1.02.2024, 11:02 Wersja do druku

W perspektywie jej i jego miłości

„Pięć Ostatnich Lat” Jasona Roberta Browna w reż. Antoniusza Dietziusa w Teatrze Muzycznym Proscenium w Warszawie. Pisze Wiesław Kowalski w Teatrze dla Wszystkich.

fot. Artur/Zw Fotografia

Po ośmiu latach od wystawienia w Teatrze Roma, w kameralnej przestrzeni Klubu Enklawa, Antoniusz Dietzius zrealizował kolejną wersję amerykańskiego musicalu „Pięć ostatnich lat” z muzyką, librettem i tekstami piosenek Jasona Roberta Browna. Dotychczas młody reżyser sprawdzał się częściej w repertuarze dużo bardziej widowiskowym, przygotowując z powodzeniem takie spektakle jak „Grease”, „Miss Sajgon”, „Les Miserables”, „School Edition”, „Jesus Christ Superstar”, „SPAMALOT czyli Monthy Python i Święty Graal”, „Footloose” czy „Little Shop of Horrors”. Choć należy pamiętać również o jego dużo skromniejszym „Abonamencie na szczęście” wciąż granym w warszawskiej Scenie Relax.

Rozpisany na zaledwie dwa głosy, charakteryzujący się intymnością utwór, którego premiera odbyła się w roku 2001 w Chicago, opowiada z pozoru dość banalną historię spotkania i miłości dwojga młodych ludzi, Jamiego i Cathy, których drogi w trakcie pięciu tytułowych lat, przed i po ślubie, coraz bardziej się rozchodzą, w konsekwencji rozstanie staje się nieuniknione. On jest coraz bardziej popularnym pisarzem, pochłoniętym zwłaszcza swoją pracą, mającym duże powodzenie u kobiet, ona próbuje, bez sukcesu, choć aspiracji jej nie brakuje, szczęścia na castingach jako aktorka i najczęściej wyczekuje powrotu męża w domu. Łatwo w tego typu materiale popaść w telenowelową poetykę i Antoniusz Dietzius miał tego pełną świadomość, dlatego stawia przede wszystkim na siłę i magię słowa, które musi osiągnąć absolutne zespolenie z tym, co niesie każdy zawarty w partyturze dźwięk.

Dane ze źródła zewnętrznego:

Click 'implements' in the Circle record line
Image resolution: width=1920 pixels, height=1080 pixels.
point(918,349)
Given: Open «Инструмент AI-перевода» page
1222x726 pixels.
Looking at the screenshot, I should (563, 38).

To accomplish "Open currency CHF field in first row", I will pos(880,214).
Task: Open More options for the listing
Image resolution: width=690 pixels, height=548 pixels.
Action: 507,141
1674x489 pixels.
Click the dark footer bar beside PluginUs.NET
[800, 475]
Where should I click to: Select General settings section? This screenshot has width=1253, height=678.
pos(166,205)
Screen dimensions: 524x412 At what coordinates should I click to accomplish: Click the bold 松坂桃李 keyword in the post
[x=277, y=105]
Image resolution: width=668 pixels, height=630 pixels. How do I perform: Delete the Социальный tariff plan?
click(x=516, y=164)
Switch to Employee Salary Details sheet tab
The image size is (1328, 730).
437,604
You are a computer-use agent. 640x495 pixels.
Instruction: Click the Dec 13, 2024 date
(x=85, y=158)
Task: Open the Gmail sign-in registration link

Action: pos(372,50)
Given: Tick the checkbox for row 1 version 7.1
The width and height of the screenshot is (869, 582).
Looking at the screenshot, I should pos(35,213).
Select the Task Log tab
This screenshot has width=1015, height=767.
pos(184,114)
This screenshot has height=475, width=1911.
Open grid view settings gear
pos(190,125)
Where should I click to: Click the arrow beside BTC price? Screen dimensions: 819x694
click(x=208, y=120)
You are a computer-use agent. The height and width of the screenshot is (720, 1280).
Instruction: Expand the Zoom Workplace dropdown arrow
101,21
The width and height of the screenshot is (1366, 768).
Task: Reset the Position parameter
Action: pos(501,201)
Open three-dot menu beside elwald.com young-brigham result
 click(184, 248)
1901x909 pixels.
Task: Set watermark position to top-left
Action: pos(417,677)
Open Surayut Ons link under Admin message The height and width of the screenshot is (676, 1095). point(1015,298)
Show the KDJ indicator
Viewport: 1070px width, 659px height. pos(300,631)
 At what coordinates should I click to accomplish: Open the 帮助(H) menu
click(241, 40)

Ciekawym zabiegiem w tym kolażu ludzkich wzlotów, uniesień i upadków jest to, że pochodząca z prowincji Cathy, niełatwo odnajdująca się w dużym mieście i przez to silnie zagubiona, rozpoczyna swoją opowieść od roku ostatniego, jak gdyby spoglądając w przeszłość, natomiast narracja Jamiego wspomnieniami powraca do tego, co działo się podczas roku pierwszego. To zapętlanie się obydwu historii powoduje, że losy bohaterów stają się coraz bardziej intrygujące. Wszystkie emocje pojawiające się w trakcie trwania ich związku, dotykające nie tylko zwykłego życia, ale również stopnia wierności, traktowania kariery czy codziennych obowiązków, zawarte są w czternastu piosenkach, albowiem Brown zrezygnował z posłużenia się dialogami. Każda z piosenek stanowi zamkniętą strukturę, która poszerza aktorom możliwości interpretacyjne i wymaga od nich sporej elastyczności w pokazaniu kolejnych odsłon tego, co przeżywają, razem i osobno. Oglądanie i słuchanie Kai Mianowanej i Dominika Ochocińskiego to duża przyjemność, zarówno jeśli chodzi o ich umiejętności aktorskie, jak i wokalne. Jest to zadanie o tyle trudne, albowiem aktorzy są zaledwie kilka kroków od widzów, dlatego nie mogą sobie pozwolić na jakiekolwiek udawanie czy ekspresyjną nieszczerość. Mianowana i Ochociński bardzo wiarygodnie wcielają się w kreowane postaci, zarówno wtedy, gdy są pełni zauroczenia i zafascynowani swoją miłością, jak i wtedy, kiedy pojawiają się pierwsze rysy i komunikacyjne nieporozumienia, a pomaga im w tym nie tylko niekwestionowana muzykalność czy talent aktorski, ale i spora dawka wdzięku, także niekłamana żywiołowość, wrażliwość i sceniczny temperament, co skutkuje tym, że od początku ich duet zyskuje sympatię publiczności. Reżyser pomógł im pogłębić i zróżnicować wizerunki tak, by widz zobaczył  jak w lustrze całą paletę emocjonalnych barw towarzyszących ludziom, którzy w szukaniu porozumienia coraz bardziej się od siebie oddalają, pogrążając się jak Cathy w samotności, a Jamie w coraz większym apetycie na osiągniecie literackiego sukcesu.  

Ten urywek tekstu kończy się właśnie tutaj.